Several broadcasters in Washington, D.C., Friday disputed preliminary data Nielsen Media Research released from its “Local People Meters” in that market, where the technology is set to be deployed June 2.

TV stations were taken by surprise by the four-page progress report Nielsen sent out, which discussed initial data from the LPMs, with the ratings company saying that TV viewing is up in key demographics, and that among African-American audiences, the number of people watching TV in the LPM sample was higher than with the old set meters in May 2004.

The progress report also said fault rates for black and Hispanics in the LPM group were lower than those from the old set meters.

Officials from News Corp.’s Fox Broadcasting Co. and Allbritton Communications Co., which have stations in Washington, were caught off-guard by the report.

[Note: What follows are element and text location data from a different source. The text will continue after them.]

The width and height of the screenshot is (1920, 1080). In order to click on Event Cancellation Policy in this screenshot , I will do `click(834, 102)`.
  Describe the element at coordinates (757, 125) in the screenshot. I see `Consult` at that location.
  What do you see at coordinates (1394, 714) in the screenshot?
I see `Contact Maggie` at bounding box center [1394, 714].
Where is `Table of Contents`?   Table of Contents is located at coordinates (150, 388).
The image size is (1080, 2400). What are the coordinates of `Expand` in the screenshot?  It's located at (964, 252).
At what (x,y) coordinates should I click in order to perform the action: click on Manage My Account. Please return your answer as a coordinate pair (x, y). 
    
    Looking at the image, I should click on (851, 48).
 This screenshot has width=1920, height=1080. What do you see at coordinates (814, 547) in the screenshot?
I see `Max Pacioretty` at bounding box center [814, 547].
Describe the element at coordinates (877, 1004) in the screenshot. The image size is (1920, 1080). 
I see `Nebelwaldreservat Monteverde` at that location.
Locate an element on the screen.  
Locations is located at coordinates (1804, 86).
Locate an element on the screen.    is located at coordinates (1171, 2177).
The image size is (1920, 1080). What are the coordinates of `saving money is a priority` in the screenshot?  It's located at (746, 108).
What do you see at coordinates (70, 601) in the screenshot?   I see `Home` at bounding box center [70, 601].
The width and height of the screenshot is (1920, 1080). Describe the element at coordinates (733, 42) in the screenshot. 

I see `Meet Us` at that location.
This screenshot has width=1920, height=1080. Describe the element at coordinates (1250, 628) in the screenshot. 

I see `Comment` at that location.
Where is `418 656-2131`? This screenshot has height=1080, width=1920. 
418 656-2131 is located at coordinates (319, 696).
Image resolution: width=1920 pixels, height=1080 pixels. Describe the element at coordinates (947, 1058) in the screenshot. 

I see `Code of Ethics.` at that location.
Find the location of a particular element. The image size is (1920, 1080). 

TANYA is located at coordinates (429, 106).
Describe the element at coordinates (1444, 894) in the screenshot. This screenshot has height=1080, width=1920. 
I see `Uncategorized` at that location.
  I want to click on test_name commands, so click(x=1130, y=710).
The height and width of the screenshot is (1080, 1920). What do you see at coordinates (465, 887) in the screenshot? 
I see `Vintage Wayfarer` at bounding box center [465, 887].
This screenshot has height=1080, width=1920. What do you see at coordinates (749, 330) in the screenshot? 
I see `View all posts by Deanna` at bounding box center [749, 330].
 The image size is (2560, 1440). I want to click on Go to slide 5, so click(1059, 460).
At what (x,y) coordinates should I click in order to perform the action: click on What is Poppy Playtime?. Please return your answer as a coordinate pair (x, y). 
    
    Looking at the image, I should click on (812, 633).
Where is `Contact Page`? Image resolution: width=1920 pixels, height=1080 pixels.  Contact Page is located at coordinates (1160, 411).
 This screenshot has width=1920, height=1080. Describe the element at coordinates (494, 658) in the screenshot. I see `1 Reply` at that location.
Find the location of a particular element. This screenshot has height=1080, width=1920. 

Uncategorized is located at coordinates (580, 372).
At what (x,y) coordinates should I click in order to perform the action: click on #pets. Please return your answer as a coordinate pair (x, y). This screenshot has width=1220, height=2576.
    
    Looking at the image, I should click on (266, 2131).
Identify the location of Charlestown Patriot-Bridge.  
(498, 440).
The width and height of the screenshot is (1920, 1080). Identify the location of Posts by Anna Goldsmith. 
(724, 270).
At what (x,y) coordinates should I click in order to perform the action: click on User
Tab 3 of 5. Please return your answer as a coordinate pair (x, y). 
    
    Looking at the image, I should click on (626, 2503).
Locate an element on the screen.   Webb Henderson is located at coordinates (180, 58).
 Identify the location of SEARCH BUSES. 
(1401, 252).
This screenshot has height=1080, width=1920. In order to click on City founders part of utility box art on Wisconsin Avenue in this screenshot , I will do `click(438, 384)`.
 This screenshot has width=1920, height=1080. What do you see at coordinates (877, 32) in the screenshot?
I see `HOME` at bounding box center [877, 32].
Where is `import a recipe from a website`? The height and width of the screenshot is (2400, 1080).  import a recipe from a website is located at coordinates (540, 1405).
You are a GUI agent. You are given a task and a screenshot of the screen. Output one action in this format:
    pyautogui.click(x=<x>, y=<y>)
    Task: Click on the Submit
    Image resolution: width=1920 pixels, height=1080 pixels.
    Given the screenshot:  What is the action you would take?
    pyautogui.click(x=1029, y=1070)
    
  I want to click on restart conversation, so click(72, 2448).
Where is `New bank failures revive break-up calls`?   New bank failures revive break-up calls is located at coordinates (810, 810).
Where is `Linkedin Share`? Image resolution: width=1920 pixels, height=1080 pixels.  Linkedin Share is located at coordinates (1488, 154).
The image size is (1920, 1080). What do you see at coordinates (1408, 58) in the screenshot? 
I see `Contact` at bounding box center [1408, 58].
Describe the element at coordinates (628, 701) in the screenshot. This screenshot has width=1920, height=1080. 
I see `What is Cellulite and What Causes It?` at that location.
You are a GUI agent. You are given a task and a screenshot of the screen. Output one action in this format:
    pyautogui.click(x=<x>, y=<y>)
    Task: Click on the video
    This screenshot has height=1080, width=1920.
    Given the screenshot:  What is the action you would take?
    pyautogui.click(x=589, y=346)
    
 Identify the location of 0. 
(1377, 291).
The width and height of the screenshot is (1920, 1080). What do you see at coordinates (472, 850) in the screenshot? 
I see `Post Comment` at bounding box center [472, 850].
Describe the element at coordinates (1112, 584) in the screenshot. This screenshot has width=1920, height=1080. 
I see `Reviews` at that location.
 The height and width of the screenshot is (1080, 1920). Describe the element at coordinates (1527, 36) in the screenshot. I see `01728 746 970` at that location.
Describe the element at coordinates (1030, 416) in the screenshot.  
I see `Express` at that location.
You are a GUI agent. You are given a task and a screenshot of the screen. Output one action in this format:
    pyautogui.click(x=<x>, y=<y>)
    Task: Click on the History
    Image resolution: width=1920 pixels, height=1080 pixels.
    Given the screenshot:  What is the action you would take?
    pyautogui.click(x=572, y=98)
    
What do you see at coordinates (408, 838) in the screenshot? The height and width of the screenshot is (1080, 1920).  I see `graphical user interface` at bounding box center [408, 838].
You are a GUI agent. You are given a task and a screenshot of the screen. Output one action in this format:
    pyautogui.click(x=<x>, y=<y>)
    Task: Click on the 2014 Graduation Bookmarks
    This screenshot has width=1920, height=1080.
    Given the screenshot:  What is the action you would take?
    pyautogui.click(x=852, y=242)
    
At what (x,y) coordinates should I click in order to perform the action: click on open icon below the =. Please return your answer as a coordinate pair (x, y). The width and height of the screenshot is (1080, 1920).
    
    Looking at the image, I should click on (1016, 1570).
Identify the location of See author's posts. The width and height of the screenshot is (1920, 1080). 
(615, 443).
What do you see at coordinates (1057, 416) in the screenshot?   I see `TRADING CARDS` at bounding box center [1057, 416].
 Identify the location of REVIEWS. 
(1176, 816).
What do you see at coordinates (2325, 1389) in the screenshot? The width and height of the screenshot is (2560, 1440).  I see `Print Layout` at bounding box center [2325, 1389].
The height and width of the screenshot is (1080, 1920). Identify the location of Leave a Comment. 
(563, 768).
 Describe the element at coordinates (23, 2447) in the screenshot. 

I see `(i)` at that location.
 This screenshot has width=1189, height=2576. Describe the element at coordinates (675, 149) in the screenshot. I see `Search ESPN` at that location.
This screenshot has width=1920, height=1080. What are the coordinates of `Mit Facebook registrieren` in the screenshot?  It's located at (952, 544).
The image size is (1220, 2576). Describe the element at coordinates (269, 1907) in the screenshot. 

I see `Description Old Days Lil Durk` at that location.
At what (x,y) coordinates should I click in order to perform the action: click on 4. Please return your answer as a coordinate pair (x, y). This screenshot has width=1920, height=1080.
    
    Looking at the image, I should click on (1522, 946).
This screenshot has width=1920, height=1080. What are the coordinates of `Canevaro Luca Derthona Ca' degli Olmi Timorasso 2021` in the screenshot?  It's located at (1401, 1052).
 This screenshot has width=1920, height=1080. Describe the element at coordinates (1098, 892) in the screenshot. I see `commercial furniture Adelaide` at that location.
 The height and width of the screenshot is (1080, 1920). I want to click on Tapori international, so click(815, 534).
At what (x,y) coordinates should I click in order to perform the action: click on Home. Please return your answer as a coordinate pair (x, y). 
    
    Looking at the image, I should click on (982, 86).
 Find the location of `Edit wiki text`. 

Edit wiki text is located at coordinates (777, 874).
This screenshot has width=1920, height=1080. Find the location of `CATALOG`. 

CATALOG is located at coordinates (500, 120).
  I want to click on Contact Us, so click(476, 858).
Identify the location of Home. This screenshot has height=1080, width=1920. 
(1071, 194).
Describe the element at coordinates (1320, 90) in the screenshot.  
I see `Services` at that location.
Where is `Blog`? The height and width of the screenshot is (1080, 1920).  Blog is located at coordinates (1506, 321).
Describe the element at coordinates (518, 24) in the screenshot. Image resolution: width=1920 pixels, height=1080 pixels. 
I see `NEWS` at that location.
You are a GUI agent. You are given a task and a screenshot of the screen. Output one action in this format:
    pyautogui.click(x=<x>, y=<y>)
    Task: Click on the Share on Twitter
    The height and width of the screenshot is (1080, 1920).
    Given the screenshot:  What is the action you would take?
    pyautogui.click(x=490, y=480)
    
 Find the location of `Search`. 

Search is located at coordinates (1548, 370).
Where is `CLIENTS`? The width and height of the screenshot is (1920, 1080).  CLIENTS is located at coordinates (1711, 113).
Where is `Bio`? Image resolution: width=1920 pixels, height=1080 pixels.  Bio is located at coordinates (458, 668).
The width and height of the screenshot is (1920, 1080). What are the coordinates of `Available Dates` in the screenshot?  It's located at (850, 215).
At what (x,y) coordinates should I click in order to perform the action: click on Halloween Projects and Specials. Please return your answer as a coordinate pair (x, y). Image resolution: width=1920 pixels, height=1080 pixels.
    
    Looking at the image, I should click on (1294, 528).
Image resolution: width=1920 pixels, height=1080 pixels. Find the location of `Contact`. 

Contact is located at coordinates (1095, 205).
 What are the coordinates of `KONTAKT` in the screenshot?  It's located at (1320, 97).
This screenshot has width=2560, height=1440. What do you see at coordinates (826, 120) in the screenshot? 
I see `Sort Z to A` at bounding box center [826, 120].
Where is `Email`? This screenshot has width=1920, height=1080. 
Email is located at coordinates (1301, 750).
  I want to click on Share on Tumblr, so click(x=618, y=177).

“Without even the courtesy of providing it to us -- and after them pointedly rejecting our request to meet -- Nielsen slops one week’s worth of data and then draws some outrageous conclusions based on information that they won’t provide to us,” said Jerald Fritz, Allbritton’s senior vice president of legal and strategic affairs.

“They have all of these demo breakouts, and we’re not supposed to get demo breakdown for a month-and-a-half,” he added. “This system is not even close to being ready for commercial deployment.”

Nielsen’s LPM deployment has been controversial, opposed by some black and Hispanic groups, led by Don’t Count Us Out, as well as broadcasters like News Corp. and Tribune Broadcasting.

In the Washington DMA, broadcasters are so concerned that they sought to meet as a group with the ratings company. Allbritton owns ABC affiliate WJLA in that market.

Fritz and several Fox officials claimed that despite Nielsen’s report, fault rates in the LPM sample for African Americans and Latinos are very high and household numbers are down with the new LPM technology.

“The reality is that there continues to be problems,” said Tom Herwitz, president of station operations for Fox Television Stations.

Duffy Dyer, general manager for Fox’s WTTG, said that in addition to high fault rates, there is a disparity in the HUT (households using television) numbers between the LPM and set-meter samples in Washington.

The broadcasters want Nielsen to wait until the Media Ratings Council accredits the LPMs before Nielsen deploys them in additional markets.

“We have urged Nielsen not to foist this half-baked system on viewers, advertisers, broadcasters and cable operators until the MRC can accredit it,” Fritz said.

According to Nielsen, LPMs in Washington indicated that African Americans are watching more cable programming than the old measuring system indicated, with channels like USA Network and Lifetime Television seeing big gains.

“African Americans in the LPM sample are watching more cable programming than was reported in the set-meter sample,” the Nielsen report said.

In particular, USA, Bravo, Animal Planet and Lifetime saw their numbers soar among black audiences with LPMs. In primetime ratings for black households, Animal Planet was up 113%, from a 0.15 with set meters to a 0.32 with LPMs. Bravo was up 213%, from a 0.08 to a 0.25. Lifetime was up 112%, from a 1.37 to a 2.90, while USA was up 128%, from a 1.46 to a 3.33. Black Entertainment Television was up 26%, from a 1.44 to a 1.82.

The ratings company also maintained that its Washington LPM sample is more representative of the local population that the set-meter sample it is replacing. The week of May 2, the LPM sample has 609 homes, versus 440 for the set meters. In addition, the number of African-American households has increased to 146 from 113, while the number of Latino households has increased to 51 from 23.